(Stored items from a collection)
## BEGIN

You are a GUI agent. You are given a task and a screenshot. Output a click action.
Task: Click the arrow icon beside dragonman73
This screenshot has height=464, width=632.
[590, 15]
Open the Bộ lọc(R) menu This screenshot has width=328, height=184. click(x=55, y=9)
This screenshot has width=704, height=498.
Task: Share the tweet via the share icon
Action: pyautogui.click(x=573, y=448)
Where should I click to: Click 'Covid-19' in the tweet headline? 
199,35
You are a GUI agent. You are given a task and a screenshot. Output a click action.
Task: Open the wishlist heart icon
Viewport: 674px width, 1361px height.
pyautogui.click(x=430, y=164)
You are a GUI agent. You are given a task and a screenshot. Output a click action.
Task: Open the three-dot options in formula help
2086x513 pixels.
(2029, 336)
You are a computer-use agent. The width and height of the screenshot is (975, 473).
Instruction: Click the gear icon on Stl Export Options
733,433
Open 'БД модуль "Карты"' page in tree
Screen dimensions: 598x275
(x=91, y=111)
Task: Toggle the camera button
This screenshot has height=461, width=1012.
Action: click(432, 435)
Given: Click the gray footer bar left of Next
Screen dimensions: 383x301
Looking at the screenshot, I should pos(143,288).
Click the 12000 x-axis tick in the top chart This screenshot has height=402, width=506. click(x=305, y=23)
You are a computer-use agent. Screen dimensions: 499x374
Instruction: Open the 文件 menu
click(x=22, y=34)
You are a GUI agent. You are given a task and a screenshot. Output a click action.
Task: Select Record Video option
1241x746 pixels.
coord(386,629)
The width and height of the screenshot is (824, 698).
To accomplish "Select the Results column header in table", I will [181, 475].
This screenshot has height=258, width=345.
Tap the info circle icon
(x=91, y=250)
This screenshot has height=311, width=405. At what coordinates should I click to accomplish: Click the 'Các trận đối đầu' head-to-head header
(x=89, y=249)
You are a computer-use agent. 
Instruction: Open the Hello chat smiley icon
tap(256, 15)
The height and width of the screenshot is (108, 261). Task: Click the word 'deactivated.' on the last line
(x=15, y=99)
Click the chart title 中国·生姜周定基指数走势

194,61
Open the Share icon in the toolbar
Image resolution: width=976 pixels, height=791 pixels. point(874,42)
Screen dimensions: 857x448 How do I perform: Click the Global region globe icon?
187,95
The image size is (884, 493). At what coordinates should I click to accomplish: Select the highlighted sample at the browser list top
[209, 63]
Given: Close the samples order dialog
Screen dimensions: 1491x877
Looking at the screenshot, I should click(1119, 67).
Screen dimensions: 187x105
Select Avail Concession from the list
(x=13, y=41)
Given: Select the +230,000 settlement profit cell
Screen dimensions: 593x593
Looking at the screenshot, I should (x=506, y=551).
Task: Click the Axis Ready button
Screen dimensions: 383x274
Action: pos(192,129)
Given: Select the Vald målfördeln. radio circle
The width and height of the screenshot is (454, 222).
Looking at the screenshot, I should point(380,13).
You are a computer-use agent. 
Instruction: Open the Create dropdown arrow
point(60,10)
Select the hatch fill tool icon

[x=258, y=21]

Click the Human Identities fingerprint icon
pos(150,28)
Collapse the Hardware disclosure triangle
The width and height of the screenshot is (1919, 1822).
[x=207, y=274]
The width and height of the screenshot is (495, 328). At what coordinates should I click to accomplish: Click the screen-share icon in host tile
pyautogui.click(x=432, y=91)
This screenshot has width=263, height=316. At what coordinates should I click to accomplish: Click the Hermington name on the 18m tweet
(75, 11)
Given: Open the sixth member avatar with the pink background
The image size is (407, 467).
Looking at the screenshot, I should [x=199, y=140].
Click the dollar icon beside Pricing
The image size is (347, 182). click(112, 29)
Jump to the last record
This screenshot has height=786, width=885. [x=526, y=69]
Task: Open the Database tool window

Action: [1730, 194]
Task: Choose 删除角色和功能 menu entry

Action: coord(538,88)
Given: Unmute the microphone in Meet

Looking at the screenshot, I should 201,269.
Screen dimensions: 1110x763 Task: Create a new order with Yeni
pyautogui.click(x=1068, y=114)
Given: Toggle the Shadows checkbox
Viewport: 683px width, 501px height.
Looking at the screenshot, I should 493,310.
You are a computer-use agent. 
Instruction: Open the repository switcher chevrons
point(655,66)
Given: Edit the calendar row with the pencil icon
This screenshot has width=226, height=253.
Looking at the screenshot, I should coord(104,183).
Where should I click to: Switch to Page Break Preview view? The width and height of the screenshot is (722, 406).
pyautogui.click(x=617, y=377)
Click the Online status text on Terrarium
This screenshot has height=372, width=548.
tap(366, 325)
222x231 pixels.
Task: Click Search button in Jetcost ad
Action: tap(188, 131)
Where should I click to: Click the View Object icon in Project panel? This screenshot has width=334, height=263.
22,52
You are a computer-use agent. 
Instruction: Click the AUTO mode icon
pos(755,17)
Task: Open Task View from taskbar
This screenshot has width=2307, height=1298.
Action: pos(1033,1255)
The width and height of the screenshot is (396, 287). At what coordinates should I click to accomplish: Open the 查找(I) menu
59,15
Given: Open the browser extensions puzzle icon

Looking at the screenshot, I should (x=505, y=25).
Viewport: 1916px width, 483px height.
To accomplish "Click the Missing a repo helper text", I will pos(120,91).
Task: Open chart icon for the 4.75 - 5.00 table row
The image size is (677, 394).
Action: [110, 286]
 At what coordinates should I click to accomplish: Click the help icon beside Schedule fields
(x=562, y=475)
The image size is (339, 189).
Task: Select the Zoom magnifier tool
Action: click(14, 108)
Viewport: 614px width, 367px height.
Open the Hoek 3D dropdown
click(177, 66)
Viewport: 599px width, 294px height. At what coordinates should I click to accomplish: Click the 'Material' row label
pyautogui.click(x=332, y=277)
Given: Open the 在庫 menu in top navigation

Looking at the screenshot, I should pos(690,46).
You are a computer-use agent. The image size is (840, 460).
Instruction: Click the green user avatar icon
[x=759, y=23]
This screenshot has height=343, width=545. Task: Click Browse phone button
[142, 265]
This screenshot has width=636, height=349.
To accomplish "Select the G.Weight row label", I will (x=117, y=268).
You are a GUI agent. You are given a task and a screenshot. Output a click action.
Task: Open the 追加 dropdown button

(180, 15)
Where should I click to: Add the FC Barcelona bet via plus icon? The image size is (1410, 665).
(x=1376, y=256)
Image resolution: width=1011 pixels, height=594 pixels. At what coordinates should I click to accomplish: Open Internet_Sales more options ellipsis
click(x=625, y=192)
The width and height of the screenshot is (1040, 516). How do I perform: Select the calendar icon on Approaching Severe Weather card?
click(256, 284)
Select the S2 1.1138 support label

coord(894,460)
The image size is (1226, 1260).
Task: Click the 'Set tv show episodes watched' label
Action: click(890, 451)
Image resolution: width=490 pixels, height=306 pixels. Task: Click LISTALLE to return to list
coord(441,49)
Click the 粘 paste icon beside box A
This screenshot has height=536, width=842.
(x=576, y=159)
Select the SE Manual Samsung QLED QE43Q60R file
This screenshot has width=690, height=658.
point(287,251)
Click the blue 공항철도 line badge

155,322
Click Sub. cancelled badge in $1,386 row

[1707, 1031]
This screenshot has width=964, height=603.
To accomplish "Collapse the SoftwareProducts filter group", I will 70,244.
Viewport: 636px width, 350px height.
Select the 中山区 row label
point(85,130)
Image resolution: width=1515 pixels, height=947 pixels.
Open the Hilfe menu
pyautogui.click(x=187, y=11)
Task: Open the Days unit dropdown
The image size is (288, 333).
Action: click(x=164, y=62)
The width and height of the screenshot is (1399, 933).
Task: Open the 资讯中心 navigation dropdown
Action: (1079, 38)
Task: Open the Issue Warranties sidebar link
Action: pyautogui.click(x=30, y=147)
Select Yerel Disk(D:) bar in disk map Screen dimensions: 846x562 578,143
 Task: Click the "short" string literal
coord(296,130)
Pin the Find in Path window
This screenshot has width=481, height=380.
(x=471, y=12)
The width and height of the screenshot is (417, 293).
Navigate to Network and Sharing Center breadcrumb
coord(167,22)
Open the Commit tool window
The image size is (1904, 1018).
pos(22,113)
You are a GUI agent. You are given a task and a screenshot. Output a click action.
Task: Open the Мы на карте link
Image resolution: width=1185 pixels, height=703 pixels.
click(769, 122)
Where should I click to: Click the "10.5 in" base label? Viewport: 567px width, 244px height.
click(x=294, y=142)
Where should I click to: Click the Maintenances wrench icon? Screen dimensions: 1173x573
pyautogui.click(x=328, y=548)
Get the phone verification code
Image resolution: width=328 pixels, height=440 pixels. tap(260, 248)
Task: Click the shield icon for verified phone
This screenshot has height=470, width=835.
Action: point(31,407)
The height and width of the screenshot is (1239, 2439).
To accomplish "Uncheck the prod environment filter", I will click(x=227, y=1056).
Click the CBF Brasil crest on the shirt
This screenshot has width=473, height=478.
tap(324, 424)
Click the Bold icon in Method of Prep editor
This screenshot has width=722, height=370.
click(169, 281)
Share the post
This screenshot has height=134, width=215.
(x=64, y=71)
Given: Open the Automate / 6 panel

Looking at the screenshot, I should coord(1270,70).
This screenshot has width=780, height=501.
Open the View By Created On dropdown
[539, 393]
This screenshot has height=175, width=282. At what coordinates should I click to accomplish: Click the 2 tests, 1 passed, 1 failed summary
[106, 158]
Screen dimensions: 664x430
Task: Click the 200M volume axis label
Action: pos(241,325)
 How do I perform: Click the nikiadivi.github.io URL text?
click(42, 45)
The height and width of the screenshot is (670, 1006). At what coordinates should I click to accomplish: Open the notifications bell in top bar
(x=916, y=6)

## END

Set problem.
Please count the lines in the data above that contain the word "calendar". Give only the number.

Solution for this task.
2